[Records contained in a dataset]

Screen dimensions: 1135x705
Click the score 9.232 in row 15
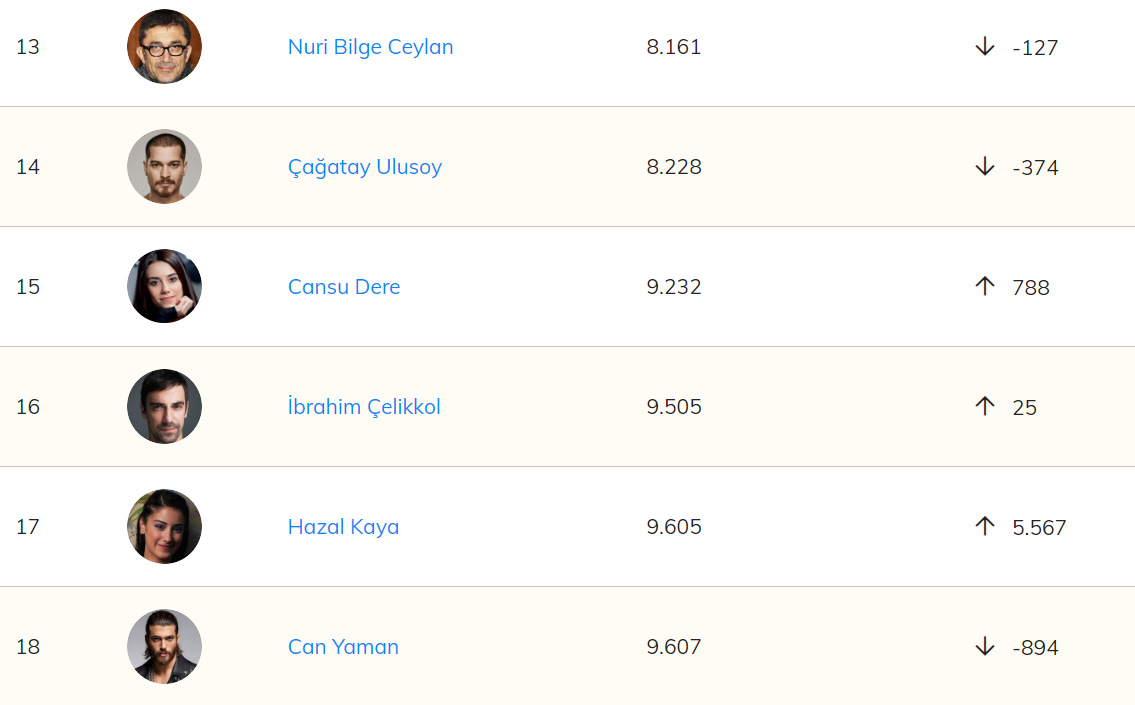[674, 287]
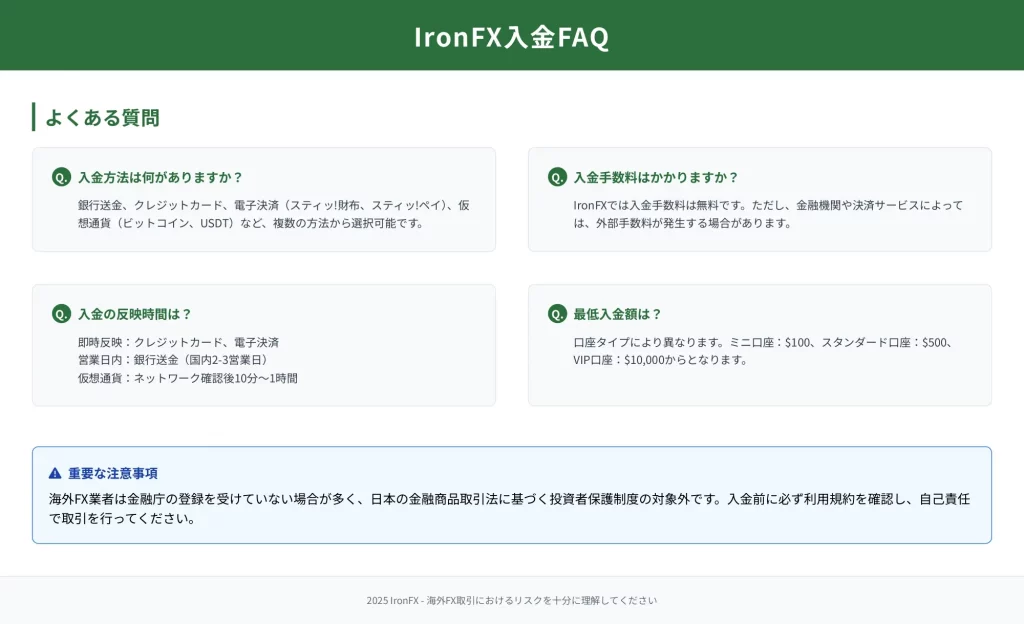Click the warning paragraph about 海外FX業者

[510, 508]
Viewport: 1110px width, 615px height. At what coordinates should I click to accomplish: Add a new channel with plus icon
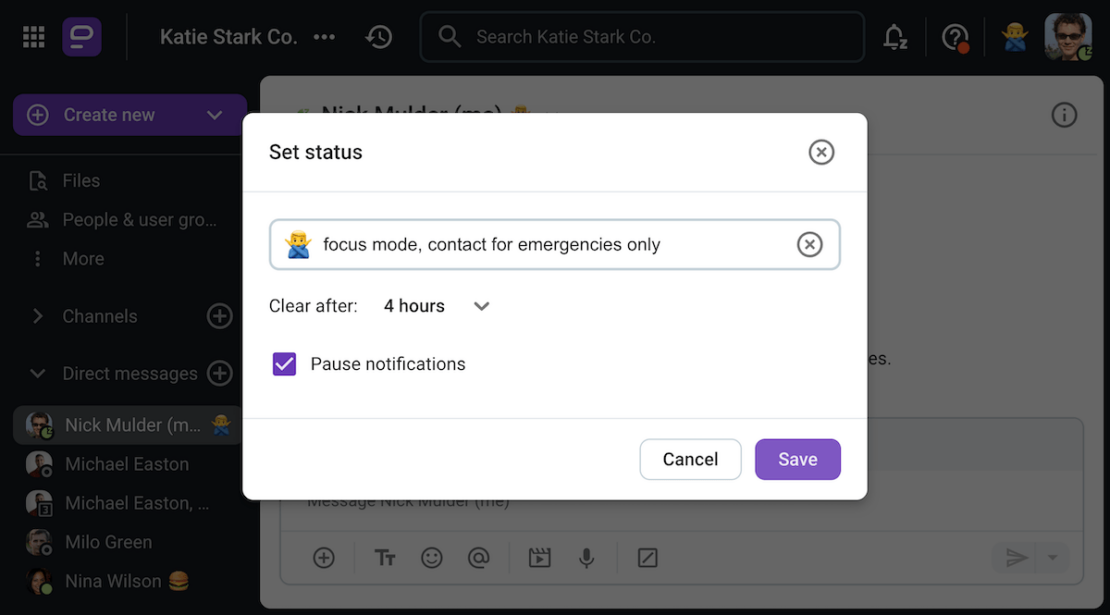pos(219,316)
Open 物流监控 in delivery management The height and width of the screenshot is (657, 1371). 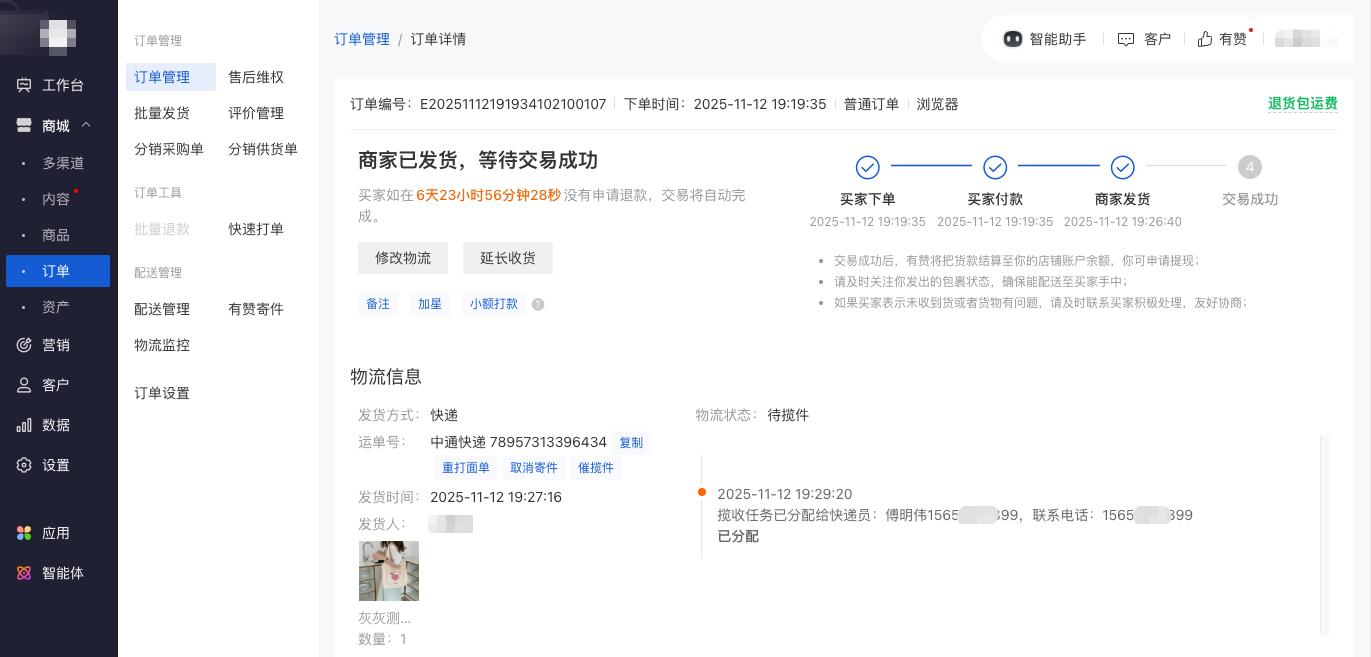point(162,345)
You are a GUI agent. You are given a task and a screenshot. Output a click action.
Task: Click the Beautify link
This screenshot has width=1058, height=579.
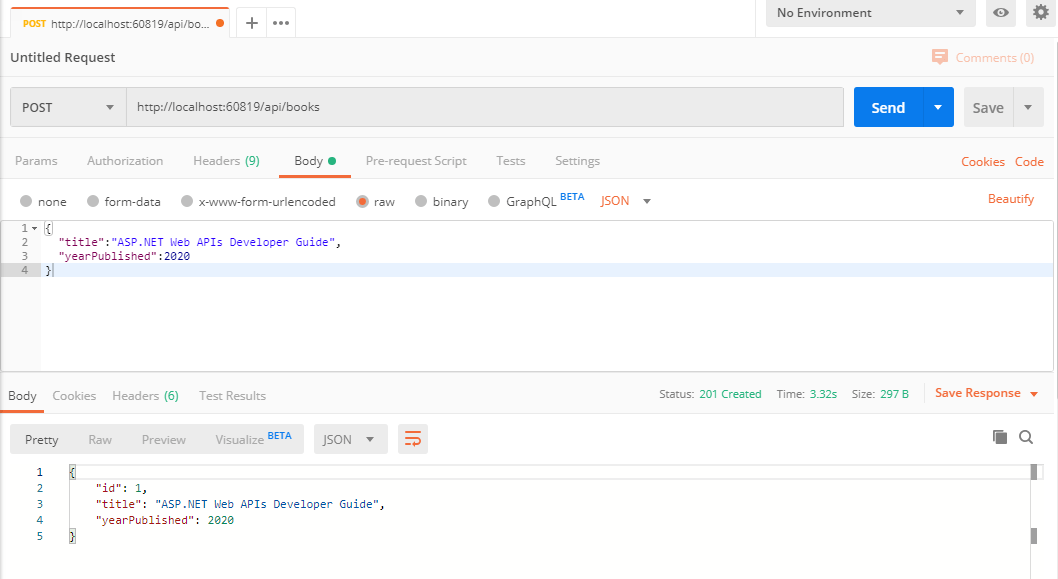(1010, 199)
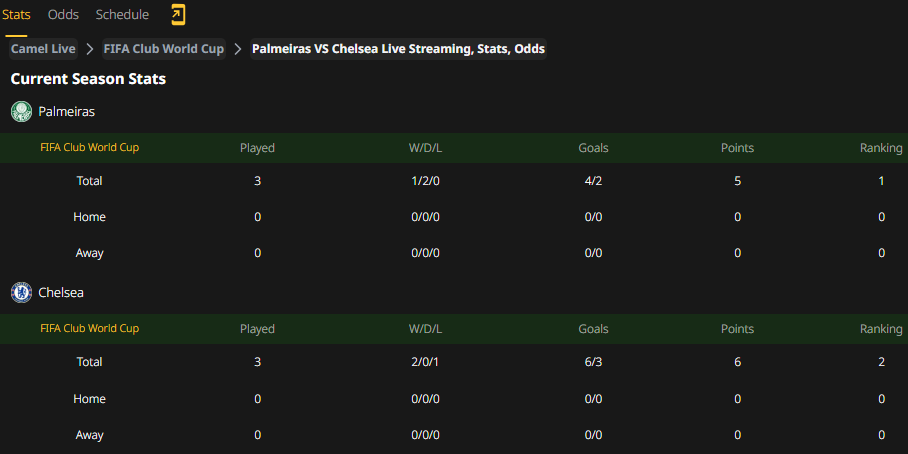
Task: Open FIFA Club World Cup breadcrumb
Action: [x=164, y=49]
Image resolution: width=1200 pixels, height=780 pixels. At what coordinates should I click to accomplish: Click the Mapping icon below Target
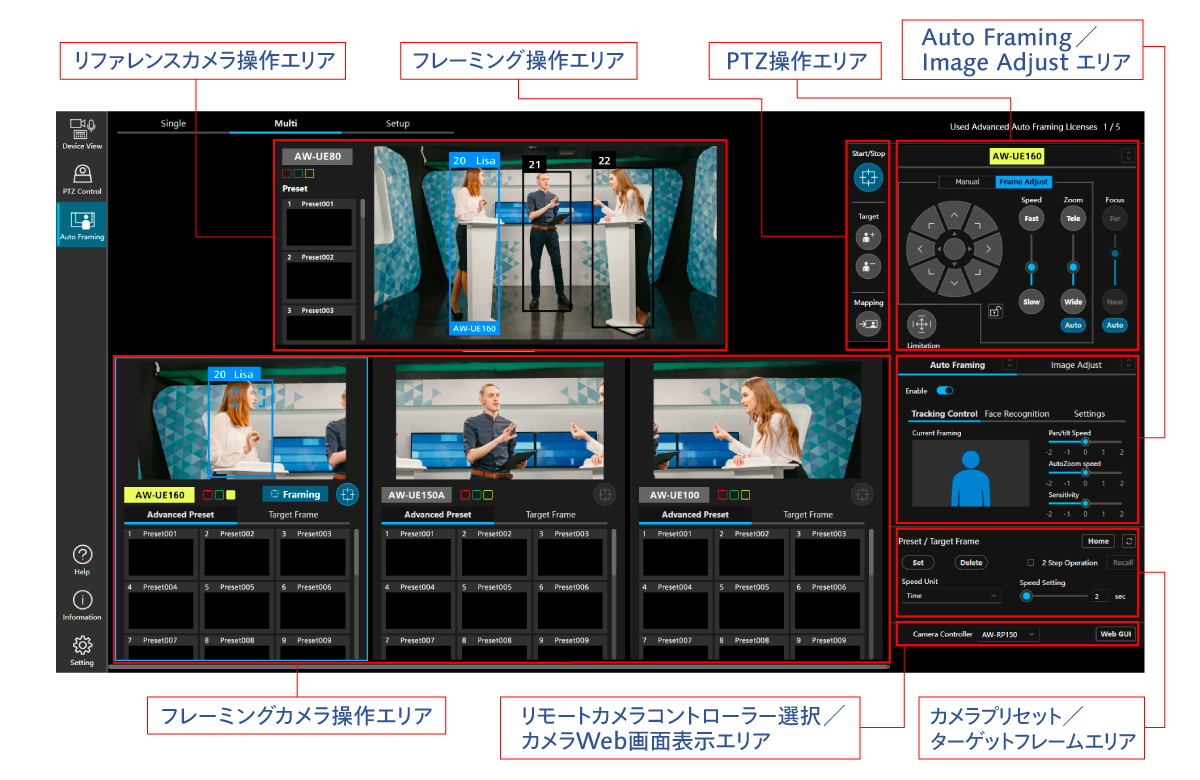[x=867, y=323]
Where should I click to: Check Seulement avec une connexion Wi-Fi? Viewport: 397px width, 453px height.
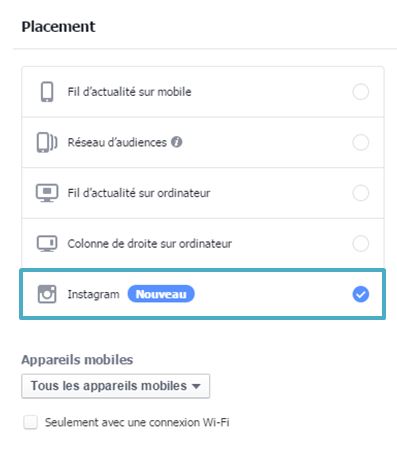click(x=30, y=422)
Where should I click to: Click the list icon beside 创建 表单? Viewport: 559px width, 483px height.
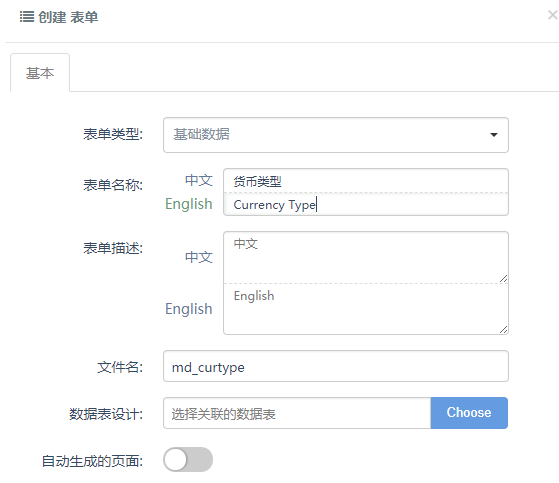(x=27, y=17)
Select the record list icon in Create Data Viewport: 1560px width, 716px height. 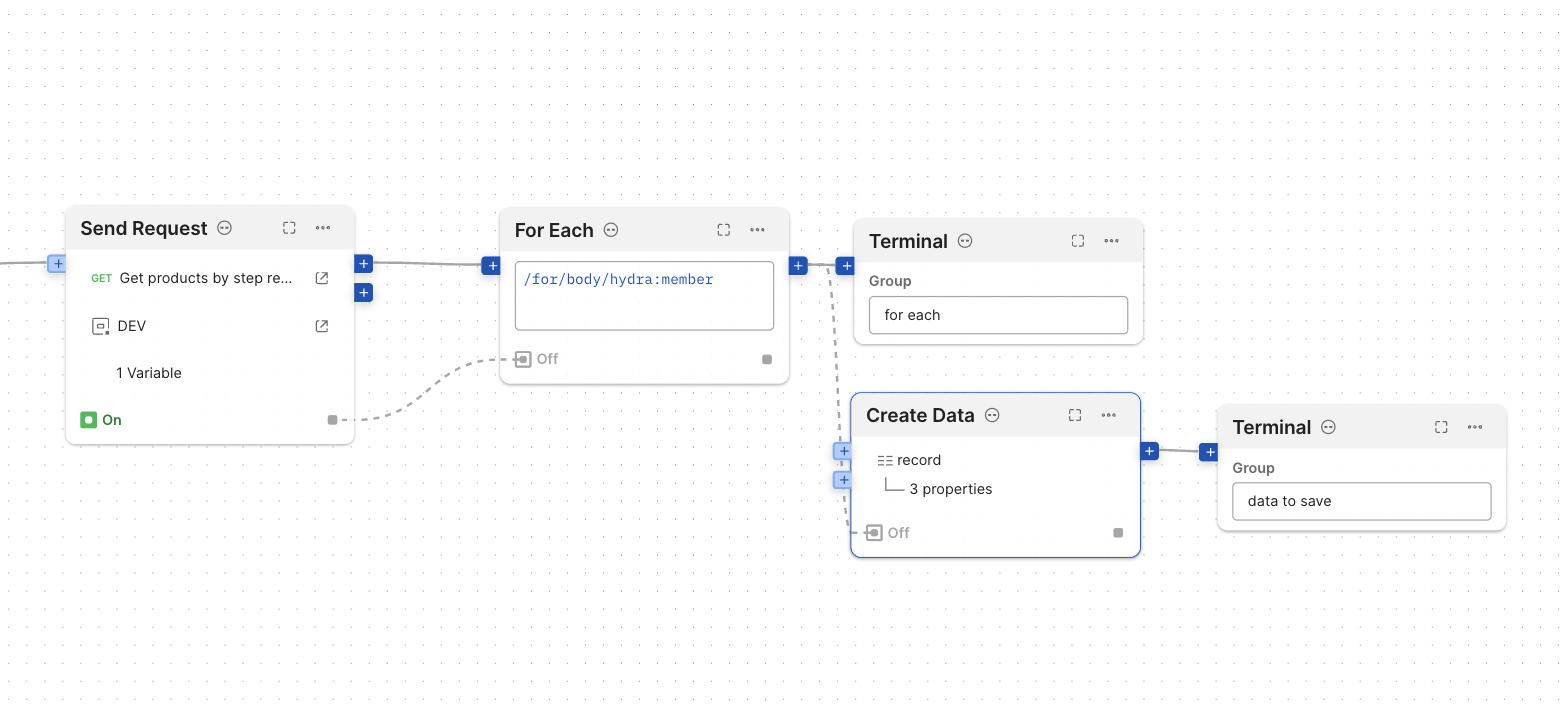coord(886,459)
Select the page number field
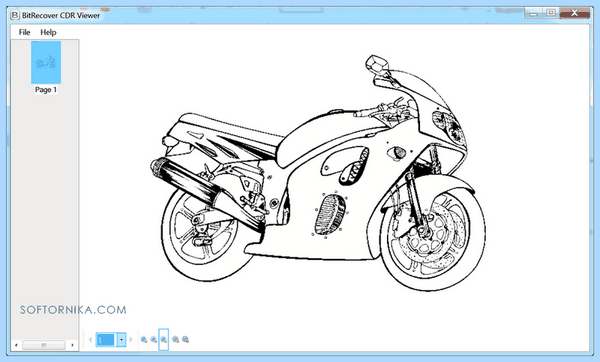 pos(106,339)
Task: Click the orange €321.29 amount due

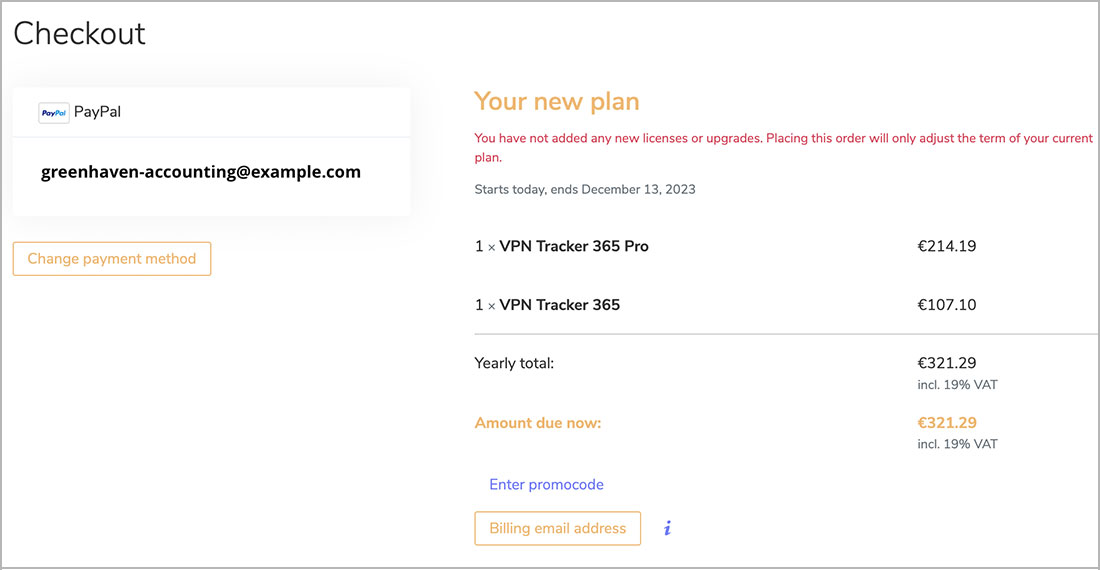Action: pos(946,423)
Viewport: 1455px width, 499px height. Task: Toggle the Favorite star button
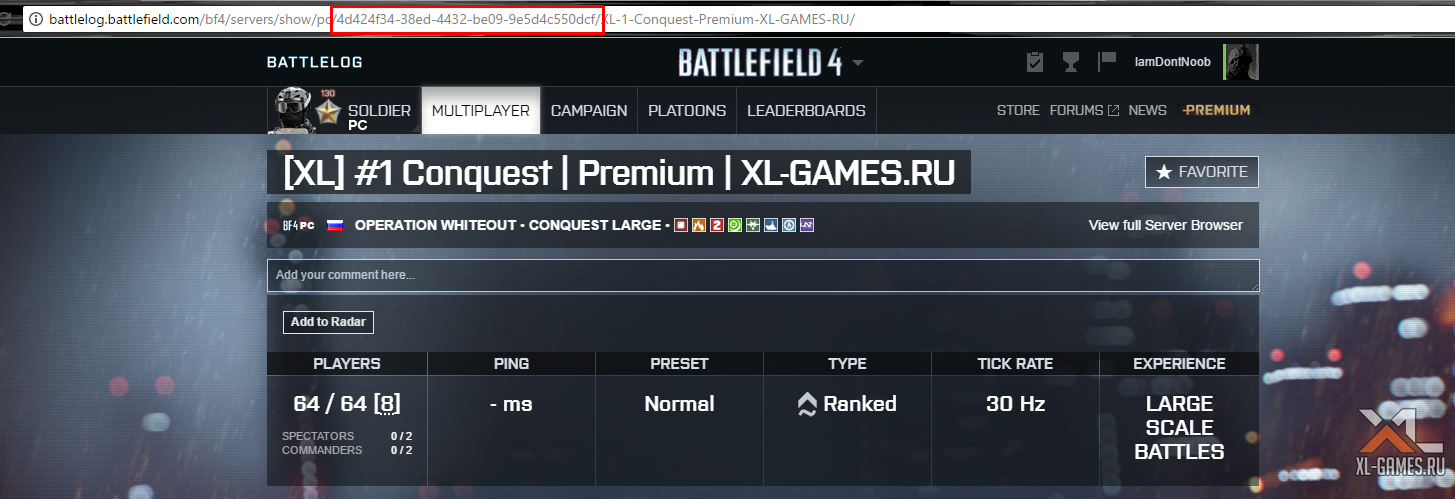[1202, 172]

◆ **What you will do**
Take the line containing "Viewport: 1455px width, 499px" and all lines after it to the end of the data above, and reproduce them exactly, leaving out pictures. Nothing else belongs in the copy.

◆ **Output for this task**
Viewport: 1455px width, 499px height. Task: Toggle the Favorite star button
[1202, 172]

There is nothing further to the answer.